→ What is needed
Only the lines below from the one with "1000x1015 pixels. At" through the one with "Switch to kanban pipeline view" are to be written out, exactly and without any images.

→ Records supplied
——

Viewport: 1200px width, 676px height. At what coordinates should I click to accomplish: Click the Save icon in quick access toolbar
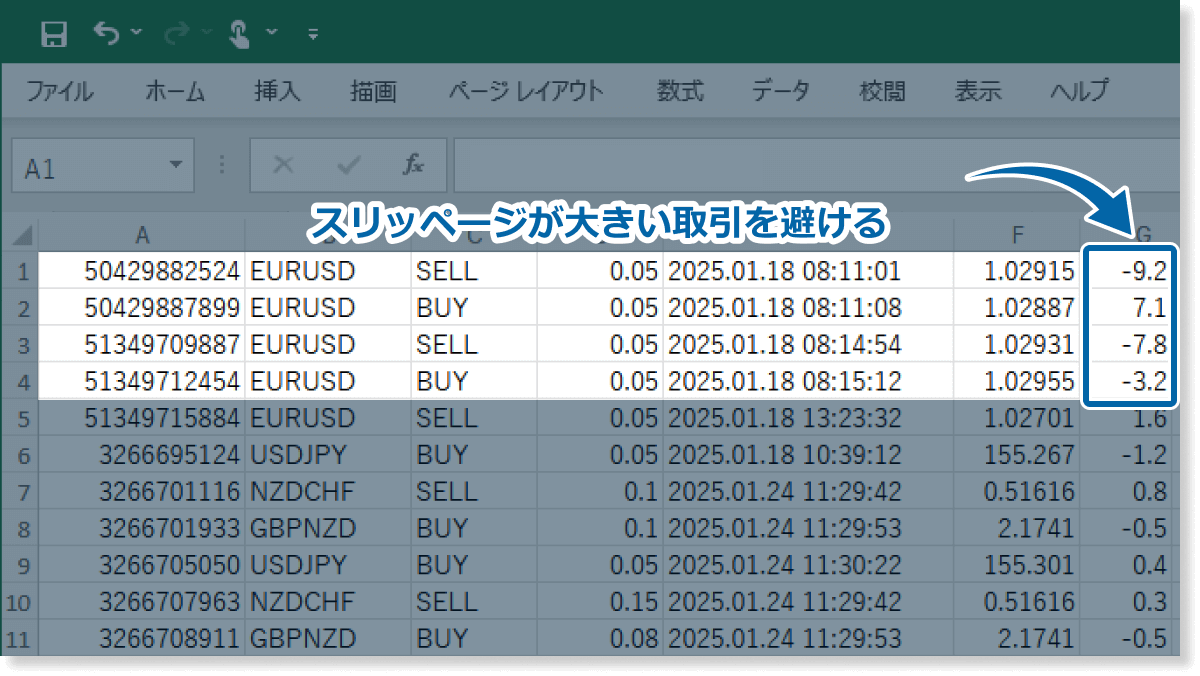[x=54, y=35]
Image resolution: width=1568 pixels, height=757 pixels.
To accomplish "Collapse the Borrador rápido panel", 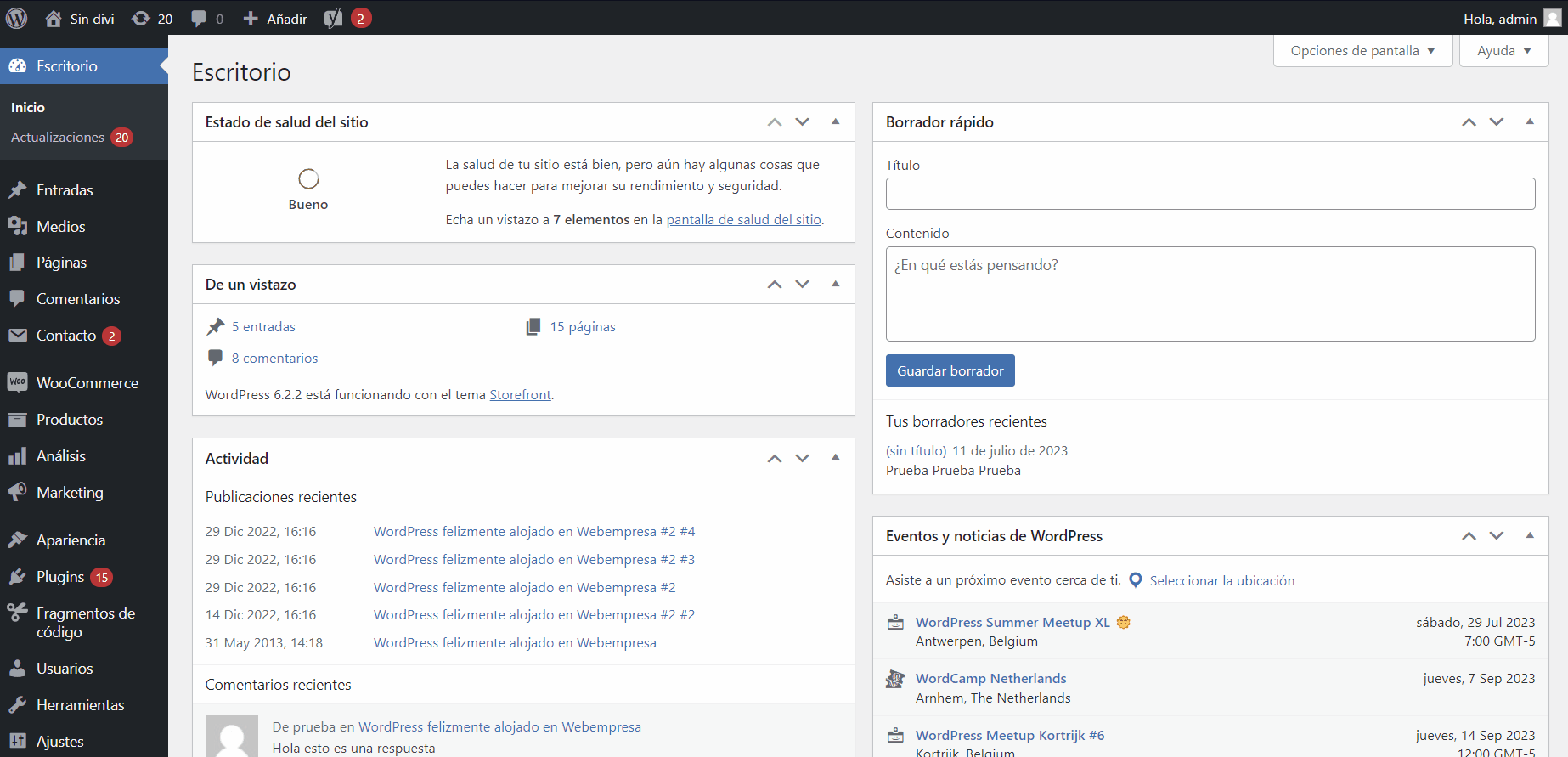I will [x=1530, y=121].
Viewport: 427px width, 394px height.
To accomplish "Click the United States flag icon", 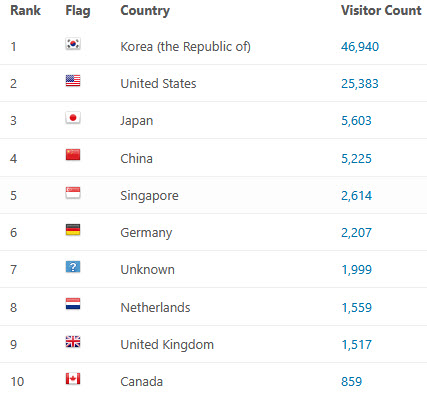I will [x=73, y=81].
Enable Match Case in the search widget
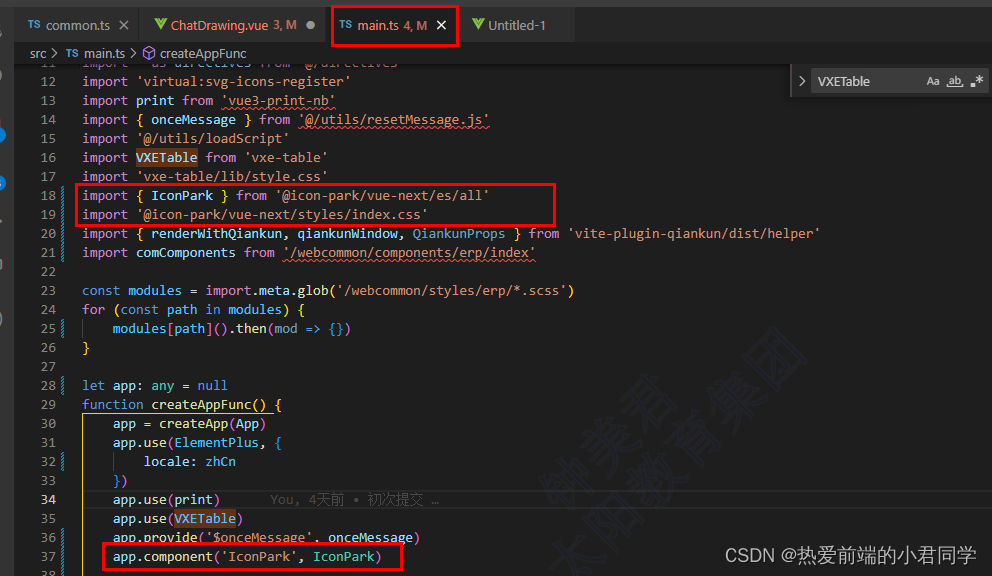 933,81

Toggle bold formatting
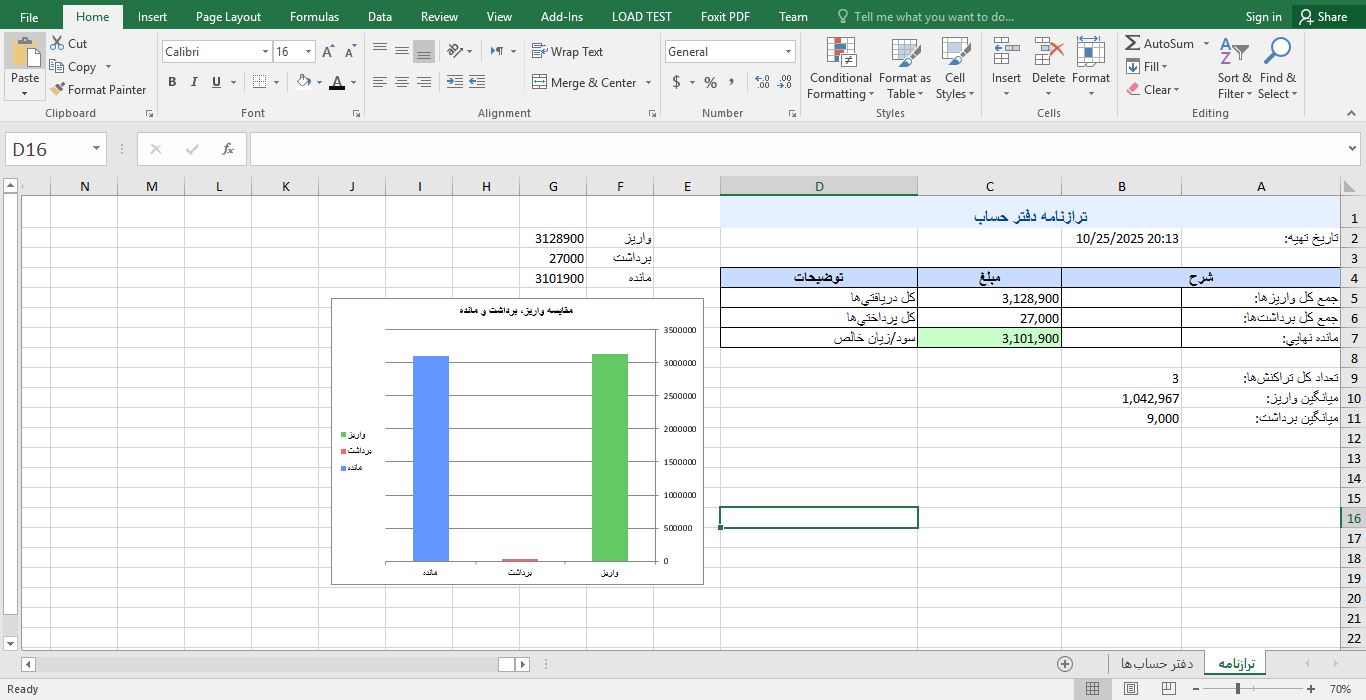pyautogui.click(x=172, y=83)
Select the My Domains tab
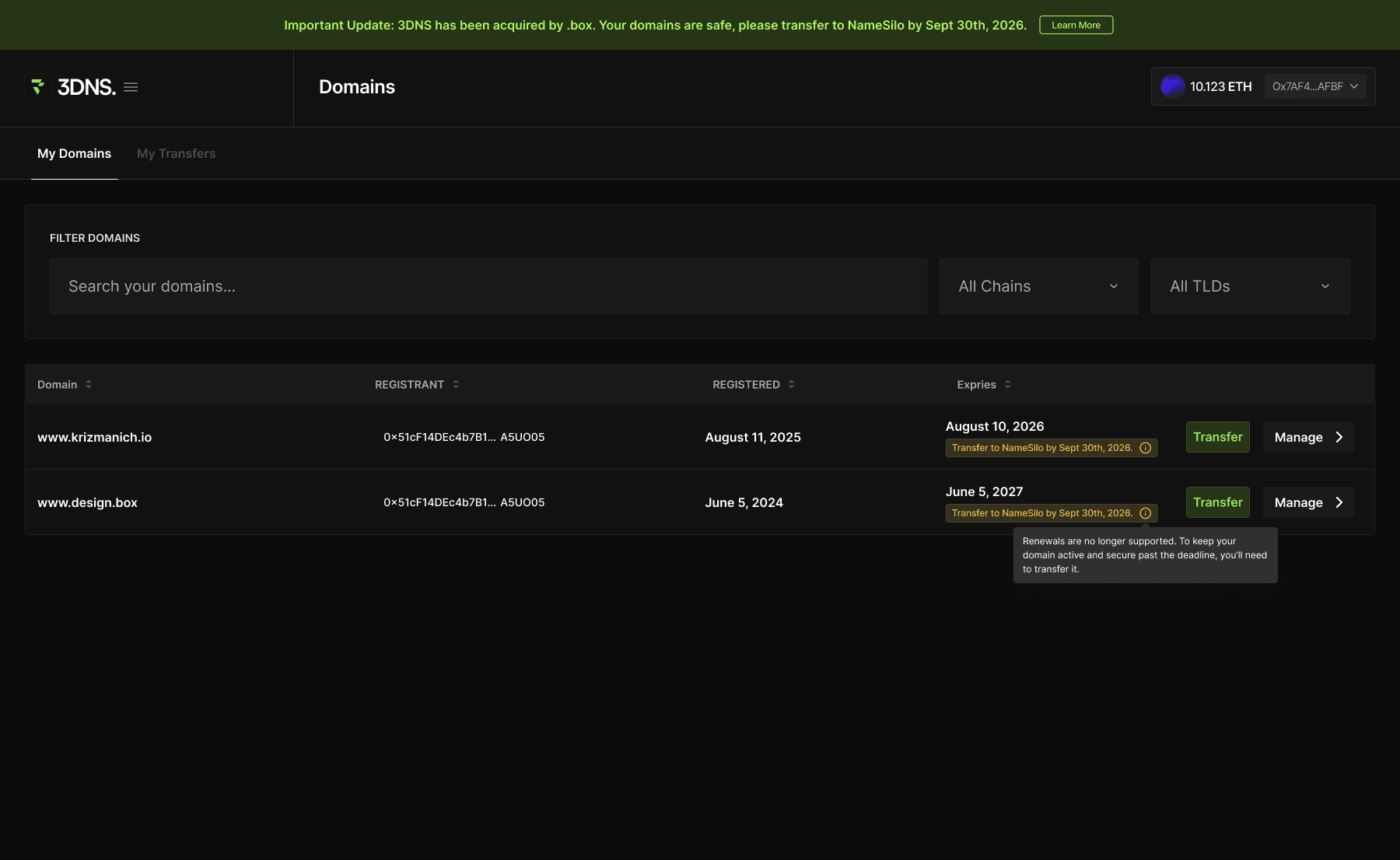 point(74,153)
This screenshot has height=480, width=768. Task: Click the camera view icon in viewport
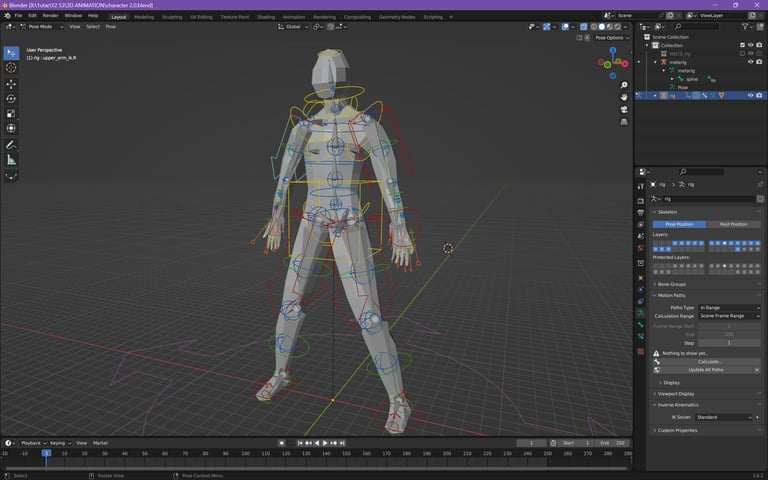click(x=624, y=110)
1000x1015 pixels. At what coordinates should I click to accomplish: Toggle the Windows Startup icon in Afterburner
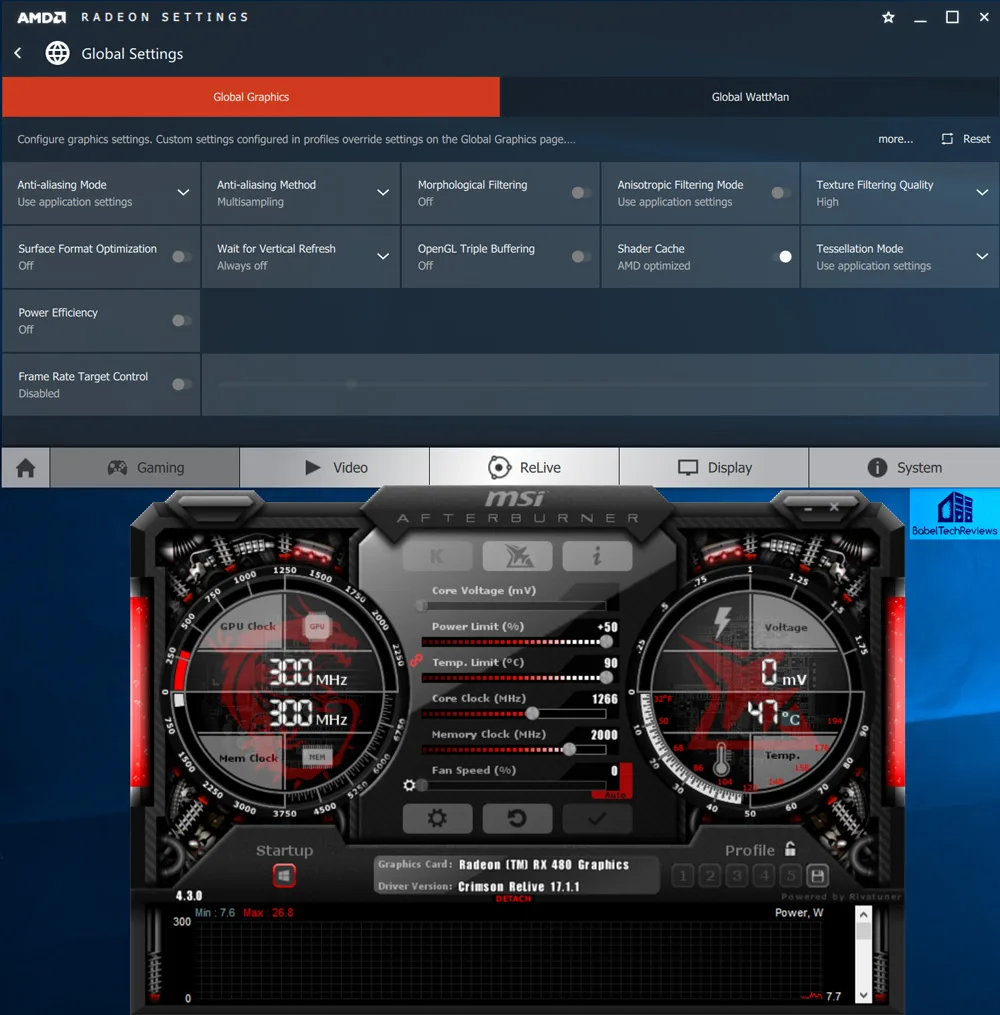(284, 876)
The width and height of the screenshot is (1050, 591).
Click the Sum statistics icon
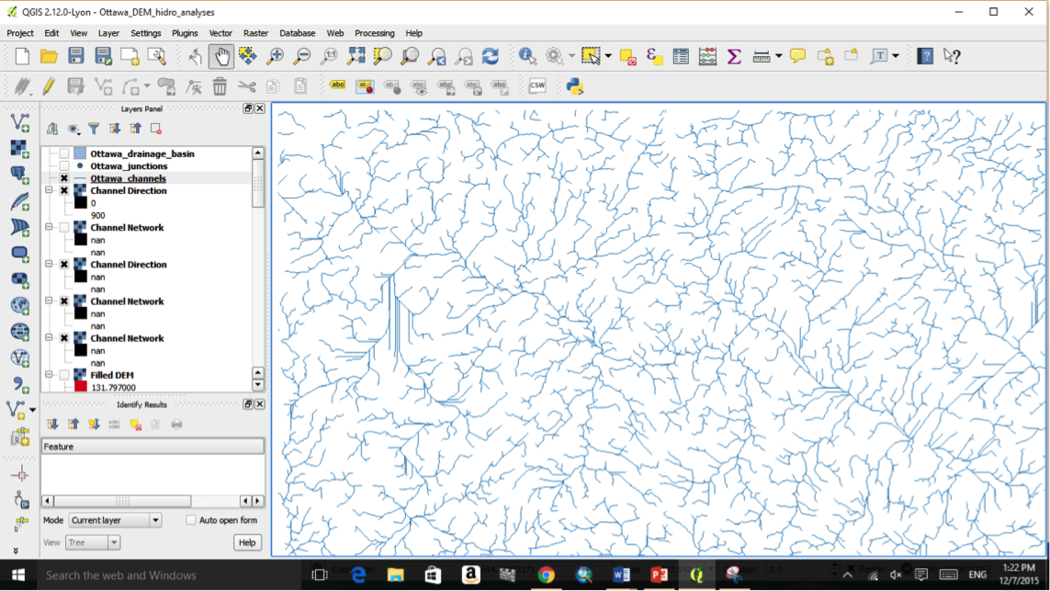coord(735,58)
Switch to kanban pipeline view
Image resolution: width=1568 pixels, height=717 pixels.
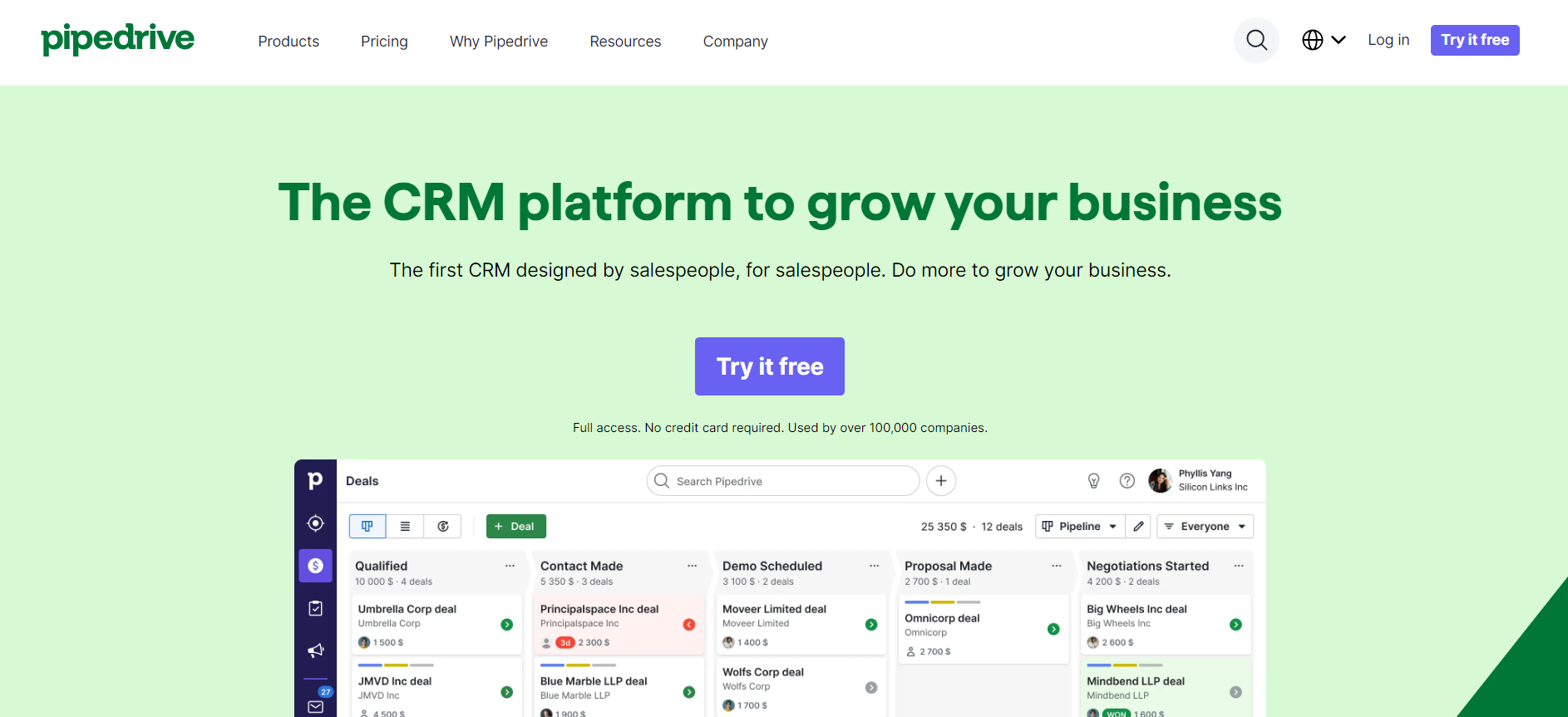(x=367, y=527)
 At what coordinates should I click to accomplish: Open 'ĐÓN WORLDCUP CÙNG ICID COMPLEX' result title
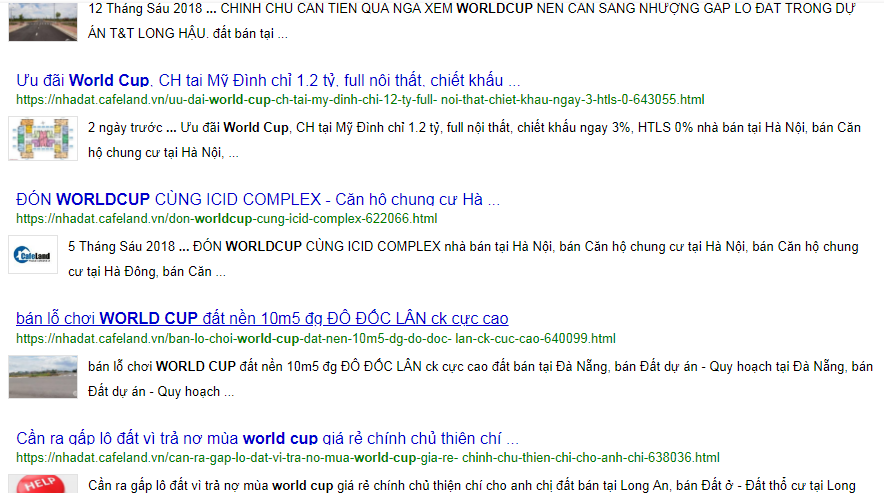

——

→ Solved exercise
1000x1015 pixels. At what coordinates should I click to accomplish: Toggle the Windows Startup icon in Afterburner
(284, 876)
The width and height of the screenshot is (1050, 591).
Click the Sum statistics icon
coord(735,58)
Switch to kanban pipeline view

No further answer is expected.